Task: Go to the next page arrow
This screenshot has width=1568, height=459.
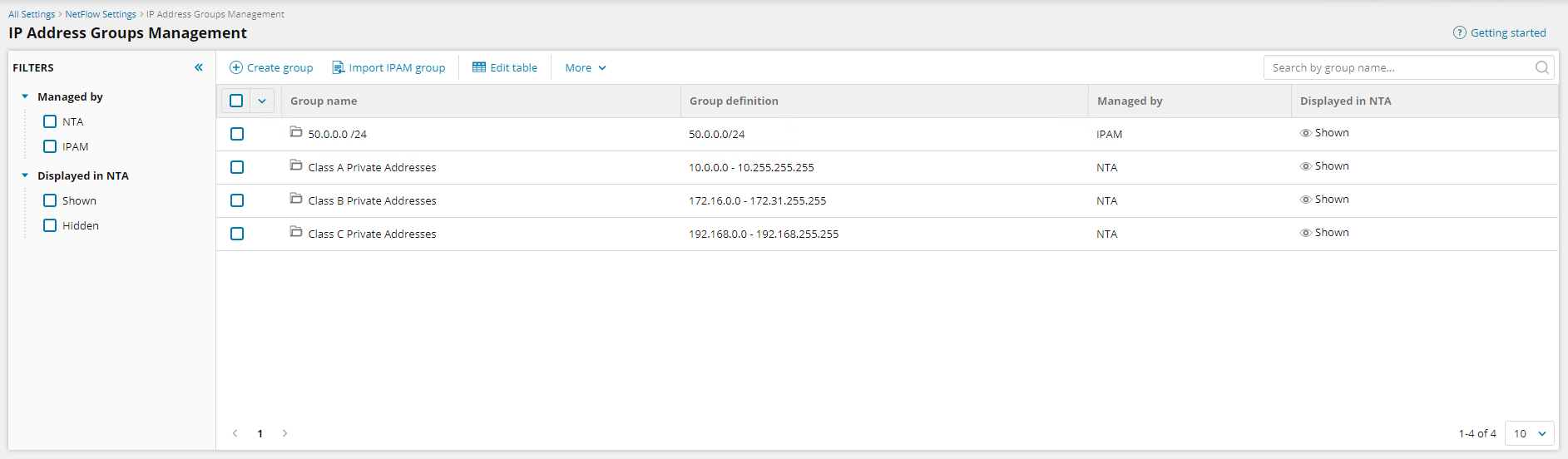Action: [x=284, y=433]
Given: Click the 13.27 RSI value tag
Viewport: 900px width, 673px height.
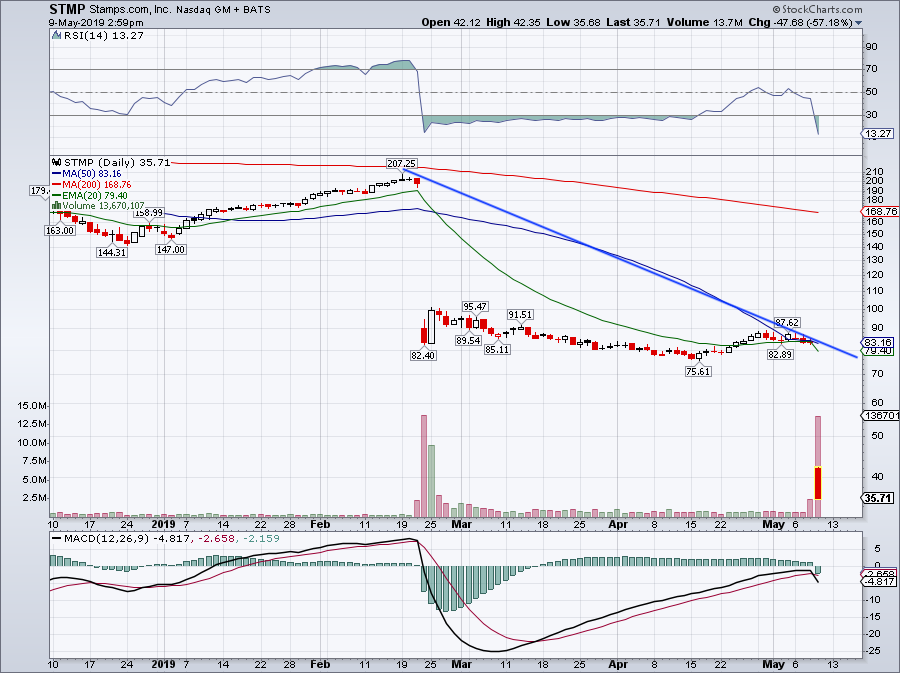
※
- _Exercise instructions_
Rewrite all the records with "width" renamed to "breadth" and nothing else changed. Leave the pictures out.

- _Task result_
Task: Go to the next page arrow
This screenshot has breadth=1568, height=459.
Action: [x=284, y=433]
Given: Click the 13.27 RSI value tag
Viewport: 900px breadth, 673px height.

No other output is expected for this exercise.